Initial partners represent six categories of organizations critical to building this shared economic infrastructure: Fast Moving Consumer Goods Companies (FMCGs), banks, payment networks, mobile network operators, eCommerce, and leading civil society organizations. They include Accion, Axis Bank, Bharti Airtel, Citi, Coca-Cola, FICCI, FIS, HSBC, ICICI Bank, IFC, ITC Limited, Janalakshmi, Marico, MasterCard, Procter & Gamble, SAP, SEWA, SnapDeal, Telenor, Visa, Vodafone, and Yes Bank.
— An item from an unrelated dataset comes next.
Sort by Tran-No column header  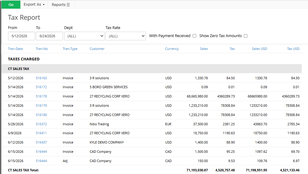coord(42,49)
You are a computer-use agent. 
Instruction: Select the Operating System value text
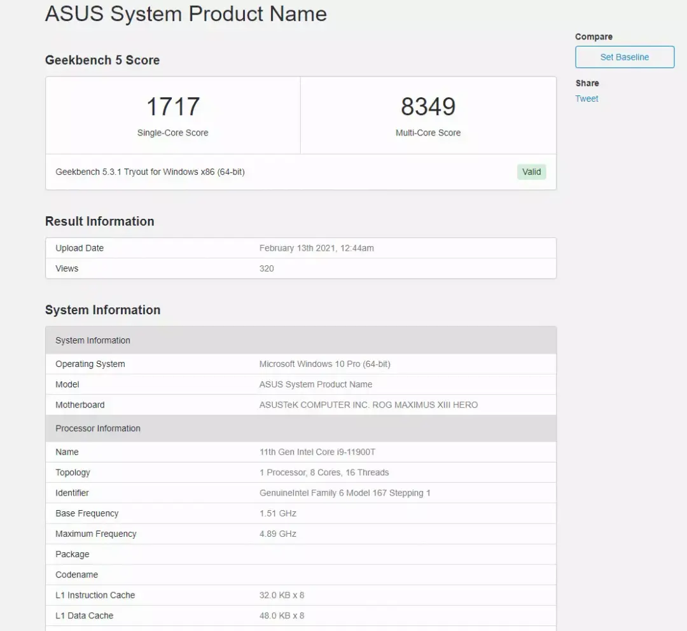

USAID looks forward to working with each to make financial inclusion a long-lasting and sustainable reality in India.

Through the Government of India’s Jan Dhan pioneering initiative, over 110 million new households have received bank accounts, which entitle them to debit cards and other financial tools needed to participate in the formal economy. These efforts have caught the attention of the world and showcase India’s global leadership in building an inclusive economy. The partnership builds upon this momentum towards long-lasting financial inclusion. Recent estimates indicate that only 6 percent of retail establishments in India accept digital payments, limiting consumers’ ability to make meaningful use of accounts and new digital payment tools. Building a widespread payments acceptance network to meet this challenge requires collective action.